▶ [Available records]

######

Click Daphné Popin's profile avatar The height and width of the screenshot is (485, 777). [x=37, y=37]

######

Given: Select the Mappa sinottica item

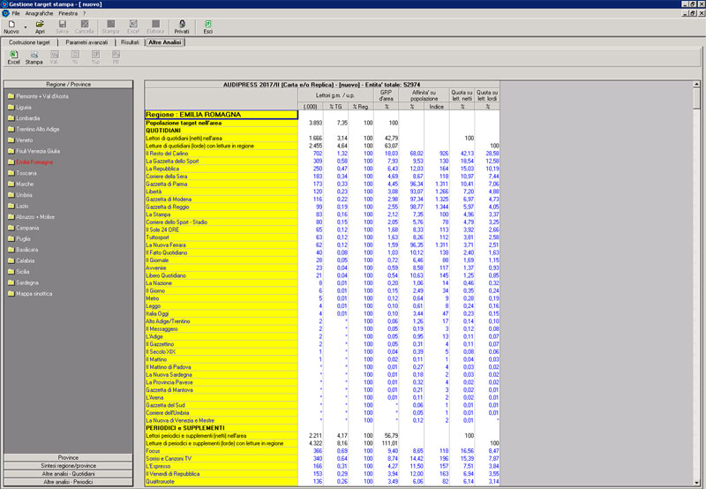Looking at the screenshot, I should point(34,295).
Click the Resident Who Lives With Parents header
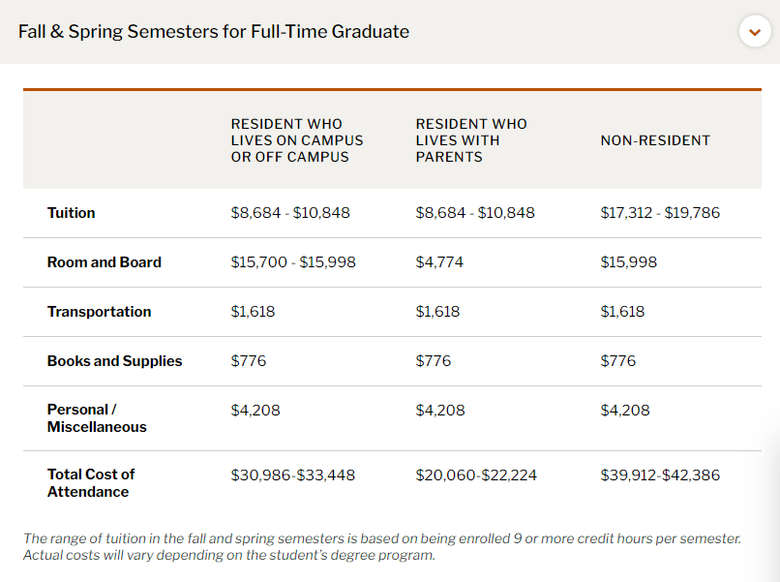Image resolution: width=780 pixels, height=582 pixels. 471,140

######

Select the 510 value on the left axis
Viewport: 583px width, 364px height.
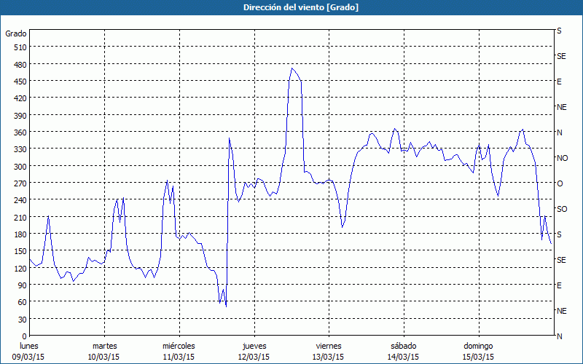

######

▶ [Exercise objective] Going down the listing above, begin printing at the line with "Select the 510 value on the left axis" and finish with the line with "Viewport: 583px width, 364px height.", exactly as they appear.

▶ [Output below]
Select the 510 value on the left axis
Viewport: 583px width, 364px height.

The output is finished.